Copy each of the records below line for line, without any changes.

RECORDS PROVIDED ::
········

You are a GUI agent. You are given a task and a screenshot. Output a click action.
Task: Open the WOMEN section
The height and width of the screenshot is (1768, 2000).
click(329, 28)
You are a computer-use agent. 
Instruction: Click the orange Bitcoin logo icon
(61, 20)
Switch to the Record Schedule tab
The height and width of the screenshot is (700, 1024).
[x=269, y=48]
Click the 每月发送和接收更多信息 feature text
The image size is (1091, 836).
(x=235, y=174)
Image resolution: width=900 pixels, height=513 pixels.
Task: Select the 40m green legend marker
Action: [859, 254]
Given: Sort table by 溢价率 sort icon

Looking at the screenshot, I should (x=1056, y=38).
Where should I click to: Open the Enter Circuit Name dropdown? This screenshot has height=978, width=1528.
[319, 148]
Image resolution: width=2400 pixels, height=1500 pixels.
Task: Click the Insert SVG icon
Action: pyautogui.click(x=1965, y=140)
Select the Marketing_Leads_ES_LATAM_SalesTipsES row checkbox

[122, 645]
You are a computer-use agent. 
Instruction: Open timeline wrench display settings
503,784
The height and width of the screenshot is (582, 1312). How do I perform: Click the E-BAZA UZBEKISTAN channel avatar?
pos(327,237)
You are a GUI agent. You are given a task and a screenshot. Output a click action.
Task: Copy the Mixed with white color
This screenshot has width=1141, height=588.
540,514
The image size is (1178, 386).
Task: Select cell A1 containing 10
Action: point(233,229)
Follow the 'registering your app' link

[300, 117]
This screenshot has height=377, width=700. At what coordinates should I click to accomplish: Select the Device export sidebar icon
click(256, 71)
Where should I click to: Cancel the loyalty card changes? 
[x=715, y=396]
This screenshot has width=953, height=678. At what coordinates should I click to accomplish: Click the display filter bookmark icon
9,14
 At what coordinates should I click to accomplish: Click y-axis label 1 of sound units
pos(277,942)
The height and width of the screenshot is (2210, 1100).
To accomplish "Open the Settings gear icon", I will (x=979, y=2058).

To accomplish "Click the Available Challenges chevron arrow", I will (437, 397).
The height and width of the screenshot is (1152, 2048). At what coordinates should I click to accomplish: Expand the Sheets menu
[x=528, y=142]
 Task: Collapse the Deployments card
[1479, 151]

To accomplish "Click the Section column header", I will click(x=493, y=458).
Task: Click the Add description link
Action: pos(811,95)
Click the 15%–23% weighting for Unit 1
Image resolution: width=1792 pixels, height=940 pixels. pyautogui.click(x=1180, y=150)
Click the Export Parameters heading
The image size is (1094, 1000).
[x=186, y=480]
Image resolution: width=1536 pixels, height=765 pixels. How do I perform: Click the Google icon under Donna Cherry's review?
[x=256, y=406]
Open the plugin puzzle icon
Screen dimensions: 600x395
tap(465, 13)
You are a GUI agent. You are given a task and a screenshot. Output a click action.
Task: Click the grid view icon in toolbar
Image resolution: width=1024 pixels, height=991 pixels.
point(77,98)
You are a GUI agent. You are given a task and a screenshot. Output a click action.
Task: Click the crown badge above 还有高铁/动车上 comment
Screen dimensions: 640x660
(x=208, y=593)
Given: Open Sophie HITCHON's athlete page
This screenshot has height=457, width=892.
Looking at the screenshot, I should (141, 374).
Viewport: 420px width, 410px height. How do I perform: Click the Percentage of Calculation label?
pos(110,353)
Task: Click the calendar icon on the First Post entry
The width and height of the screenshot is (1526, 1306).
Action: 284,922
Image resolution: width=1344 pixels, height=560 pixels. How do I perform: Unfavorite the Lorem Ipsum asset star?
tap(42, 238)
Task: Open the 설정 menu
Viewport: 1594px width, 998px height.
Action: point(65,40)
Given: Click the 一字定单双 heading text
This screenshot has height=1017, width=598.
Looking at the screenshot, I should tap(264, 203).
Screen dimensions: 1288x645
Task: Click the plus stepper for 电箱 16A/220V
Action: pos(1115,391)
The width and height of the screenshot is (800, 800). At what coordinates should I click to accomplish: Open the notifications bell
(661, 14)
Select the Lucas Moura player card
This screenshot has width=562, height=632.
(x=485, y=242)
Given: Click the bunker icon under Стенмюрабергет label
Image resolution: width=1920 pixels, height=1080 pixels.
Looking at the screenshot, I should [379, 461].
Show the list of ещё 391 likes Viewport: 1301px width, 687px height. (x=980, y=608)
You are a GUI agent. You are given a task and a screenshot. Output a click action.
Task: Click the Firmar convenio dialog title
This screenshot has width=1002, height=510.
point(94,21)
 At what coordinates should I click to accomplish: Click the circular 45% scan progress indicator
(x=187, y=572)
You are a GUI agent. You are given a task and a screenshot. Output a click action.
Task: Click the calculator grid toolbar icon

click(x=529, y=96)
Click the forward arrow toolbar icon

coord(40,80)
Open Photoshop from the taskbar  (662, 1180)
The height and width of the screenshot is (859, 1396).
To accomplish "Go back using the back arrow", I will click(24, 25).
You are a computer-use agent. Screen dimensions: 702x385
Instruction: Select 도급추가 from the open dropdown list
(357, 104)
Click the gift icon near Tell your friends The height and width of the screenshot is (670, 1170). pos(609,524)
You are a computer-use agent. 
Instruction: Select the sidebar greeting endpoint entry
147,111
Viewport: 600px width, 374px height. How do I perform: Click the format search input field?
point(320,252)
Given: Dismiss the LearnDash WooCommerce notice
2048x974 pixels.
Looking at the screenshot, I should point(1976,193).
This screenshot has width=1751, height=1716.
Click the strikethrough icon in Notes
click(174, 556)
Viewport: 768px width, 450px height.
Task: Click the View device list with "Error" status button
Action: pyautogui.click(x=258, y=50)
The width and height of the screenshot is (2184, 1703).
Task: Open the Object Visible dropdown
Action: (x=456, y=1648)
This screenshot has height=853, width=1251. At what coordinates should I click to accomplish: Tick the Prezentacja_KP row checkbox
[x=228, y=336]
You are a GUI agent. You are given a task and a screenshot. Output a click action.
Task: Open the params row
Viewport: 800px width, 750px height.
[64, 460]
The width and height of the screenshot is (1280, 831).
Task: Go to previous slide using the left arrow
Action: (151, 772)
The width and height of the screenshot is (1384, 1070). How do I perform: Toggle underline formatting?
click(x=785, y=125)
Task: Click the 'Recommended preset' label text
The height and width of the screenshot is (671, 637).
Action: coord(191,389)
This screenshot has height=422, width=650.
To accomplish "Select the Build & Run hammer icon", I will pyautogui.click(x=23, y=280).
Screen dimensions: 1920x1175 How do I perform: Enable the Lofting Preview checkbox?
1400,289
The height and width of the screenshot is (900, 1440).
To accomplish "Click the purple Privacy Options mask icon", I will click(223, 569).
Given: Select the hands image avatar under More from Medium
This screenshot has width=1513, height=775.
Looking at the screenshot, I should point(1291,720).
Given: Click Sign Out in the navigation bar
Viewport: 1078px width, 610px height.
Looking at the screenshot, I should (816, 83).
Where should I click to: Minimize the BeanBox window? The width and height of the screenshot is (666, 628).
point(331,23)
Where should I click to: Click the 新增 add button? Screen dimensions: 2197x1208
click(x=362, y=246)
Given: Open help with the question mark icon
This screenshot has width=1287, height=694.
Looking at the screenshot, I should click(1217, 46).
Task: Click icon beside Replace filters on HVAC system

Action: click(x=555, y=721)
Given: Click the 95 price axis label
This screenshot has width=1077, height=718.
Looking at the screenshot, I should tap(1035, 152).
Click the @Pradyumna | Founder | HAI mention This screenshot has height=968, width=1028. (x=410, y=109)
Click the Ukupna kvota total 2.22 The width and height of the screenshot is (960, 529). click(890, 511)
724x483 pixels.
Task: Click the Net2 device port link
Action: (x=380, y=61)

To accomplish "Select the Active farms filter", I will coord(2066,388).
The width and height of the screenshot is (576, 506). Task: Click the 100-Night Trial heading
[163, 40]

········

RESPONSE TO THE TASK ::
You are a GUI agent. You are given a task and a screenshot. Output a click action.
Task: Open the WOMEN section
The height and width of the screenshot is (1768, 2000).
click(329, 28)
You are a computer-use agent. 
Instruction: Click the orange Bitcoin logo icon
(61, 20)
Switch to the Record Schedule tab
The height and width of the screenshot is (700, 1024).
[x=269, y=48]
Click the 每月发送和接收更多信息 feature text
The image size is (1091, 836).
(x=235, y=174)
Image resolution: width=900 pixels, height=513 pixels.
Task: Select the 40m green legend marker
Action: [859, 254]
Given: Sort table by 溢价率 sort icon

Looking at the screenshot, I should (x=1056, y=38).
Where should I click to: Open the Enter Circuit Name dropdown? This screenshot has height=978, width=1528.
[319, 148]
Image resolution: width=2400 pixels, height=1500 pixels.
Task: Click the Insert SVG icon
Action: pyautogui.click(x=1965, y=140)
Select the Marketing_Leads_ES_LATAM_SalesTipsES row checkbox

[122, 645]
You are a computer-use agent. 
Instruction: Open timeline wrench display settings
503,784
The height and width of the screenshot is (582, 1312). How do I perform: Click the E-BAZA UZBEKISTAN channel avatar?
pos(327,237)
You are a GUI agent. You are given a task and a screenshot. Output a click action.
Task: Copy the Mixed with white color
This screenshot has width=1141, height=588.
540,514
The image size is (1178, 386).
Task: Select cell A1 containing 10
Action: point(233,229)
Follow the 'registering your app' link

[300, 117]
This screenshot has height=377, width=700. At what coordinates should I click to accomplish: Select the Device export sidebar icon
click(256, 71)
Where should I click to: Cancel the loyalty card changes? 
[x=715, y=396]
This screenshot has width=953, height=678. At what coordinates should I click to accomplish: Click the display filter bookmark icon
9,14
 At what coordinates should I click to accomplish: Click y-axis label 1 of sound units
pos(277,942)
The height and width of the screenshot is (2210, 1100).
To accomplish "Open the Settings gear icon", I will (x=979, y=2058).

To accomplish "Click the Available Challenges chevron arrow", I will (437, 397).
The height and width of the screenshot is (1152, 2048). At what coordinates should I click to accomplish: Expand the Sheets menu
[x=528, y=142]
 Task: Collapse the Deployments card
[1479, 151]

To accomplish "Click the Section column header", I will click(x=493, y=458).
Task: Click the Add description link
Action: pos(811,95)
Click the 15%–23% weighting for Unit 1
Image resolution: width=1792 pixels, height=940 pixels. pyautogui.click(x=1180, y=150)
Click the Export Parameters heading
The image size is (1094, 1000).
[x=186, y=480]
Image resolution: width=1536 pixels, height=765 pixels. How do I perform: Click the Google icon under Donna Cherry's review?
[x=256, y=406]
Open the plugin puzzle icon
Screen dimensions: 600x395
tap(465, 13)
You are a GUI agent. You are given a task and a screenshot. Output a click action.
Task: Click the grid view icon in toolbar
Image resolution: width=1024 pixels, height=991 pixels.
point(77,98)
You are a GUI agent. You are given a task and a screenshot. Output a click action.
Task: Click the crown badge above 还有高铁/动车上 comment
Screen dimensions: 640x660
(x=208, y=593)
Given: Open Sophie HITCHON's athlete page
This screenshot has height=457, width=892.
Looking at the screenshot, I should (141, 374).
Viewport: 420px width, 410px height. How do I perform: Click the Percentage of Calculation label?
pos(110,353)
Task: Click the calendar icon on the First Post entry
The width and height of the screenshot is (1526, 1306).
Action: 284,922
Image resolution: width=1344 pixels, height=560 pixels. How do I perform: Unfavorite the Lorem Ipsum asset star?
tap(42, 238)
Task: Open the 설정 menu
Viewport: 1594px width, 998px height.
Action: point(65,40)
Given: Click the 一字定单双 heading text
This screenshot has height=1017, width=598.
Looking at the screenshot, I should tap(264, 203).
Screen dimensions: 1288x645
Task: Click the plus stepper for 电箱 16A/220V
Action: pos(1115,391)
The width and height of the screenshot is (800, 800). At what coordinates should I click to accomplish: Open the notifications bell
(661, 14)
Select the Lucas Moura player card
This screenshot has width=562, height=632.
(x=485, y=242)
Given: Click the bunker icon under Стенмюрабергет label
Image resolution: width=1920 pixels, height=1080 pixels.
Looking at the screenshot, I should [379, 461].
Show the list of ещё 391 likes Viewport: 1301px width, 687px height. (x=980, y=608)
You are a GUI agent. You are given a task and a screenshot. Output a click action.
Task: Click the Firmar convenio dialog title
This screenshot has width=1002, height=510.
point(94,21)
 At what coordinates should I click to accomplish: Click the circular 45% scan progress indicator
(x=187, y=572)
You are a GUI agent. You are given a task and a screenshot. Output a click action.
Task: Click the calculator grid toolbar icon

click(x=529, y=96)
Click the forward arrow toolbar icon

coord(40,80)
Open Photoshop from the taskbar  (662, 1180)
The height and width of the screenshot is (859, 1396).
To accomplish "Go back using the back arrow", I will click(24, 25).
You are a computer-use agent. Screen dimensions: 702x385
Instruction: Select 도급추가 from the open dropdown list
(357, 104)
Click the gift icon near Tell your friends The height and width of the screenshot is (670, 1170). pos(609,524)
You are a computer-use agent. 
Instruction: Select the sidebar greeting endpoint entry
147,111
Viewport: 600px width, 374px height. How do I perform: Click the format search input field?
point(320,252)
Given: Dismiss the LearnDash WooCommerce notice
2048x974 pixels.
Looking at the screenshot, I should point(1976,193).
This screenshot has width=1751, height=1716.
Click the strikethrough icon in Notes
click(174, 556)
Viewport: 768px width, 450px height.
Task: Click the View device list with "Error" status button
Action: pyautogui.click(x=258, y=50)
The width and height of the screenshot is (2184, 1703).
Task: Open the Object Visible dropdown
Action: (x=456, y=1648)
This screenshot has height=853, width=1251. At what coordinates should I click to accomplish: Tick the Prezentacja_KP row checkbox
[x=228, y=336]
You are a GUI agent. You are given a task and a screenshot. Output a click action.
Task: Open the params row
Viewport: 800px width, 750px height.
[64, 460]
The width and height of the screenshot is (1280, 831).
Task: Go to previous slide using the left arrow
Action: (151, 772)
The width and height of the screenshot is (1384, 1070). How do I perform: Toggle underline formatting?
click(x=785, y=125)
Task: Click the 'Recommended preset' label text
The height and width of the screenshot is (671, 637).
Action: coord(191,389)
This screenshot has height=422, width=650.
To accomplish "Select the Build & Run hammer icon", I will pyautogui.click(x=23, y=280).
Screen dimensions: 1920x1175 How do I perform: Enable the Lofting Preview checkbox?
1400,289
The height and width of the screenshot is (900, 1440).
To accomplish "Click the purple Privacy Options mask icon", I will click(223, 569).
Given: Select the hands image avatar under More from Medium
This screenshot has width=1513, height=775.
Looking at the screenshot, I should point(1291,720).
Given: Click Sign Out in the navigation bar
Viewport: 1078px width, 610px height.
Looking at the screenshot, I should (816, 83).
Where should I click to: Minimize the BeanBox window? The width and height of the screenshot is (666, 628).
point(331,23)
Where should I click to: Click the 新增 add button? Screen dimensions: 2197x1208
click(x=362, y=246)
Given: Open help with the question mark icon
This screenshot has width=1287, height=694.
Looking at the screenshot, I should click(1217, 46).
Task: Click icon beside Replace filters on HVAC system

Action: click(x=555, y=721)
Given: Click the 95 price axis label
This screenshot has width=1077, height=718.
Looking at the screenshot, I should tap(1035, 152).
Click the @Pradyumna | Founder | HAI mention This screenshot has height=968, width=1028. (x=410, y=109)
Click the Ukupna kvota total 2.22 The width and height of the screenshot is (960, 529). click(890, 511)
724x483 pixels.
Task: Click the Net2 device port link
Action: (x=380, y=61)

To accomplish "Select the Active farms filter", I will coord(2066,388).
The width and height of the screenshot is (576, 506). Task: Click the 100-Night Trial heading
[163, 40]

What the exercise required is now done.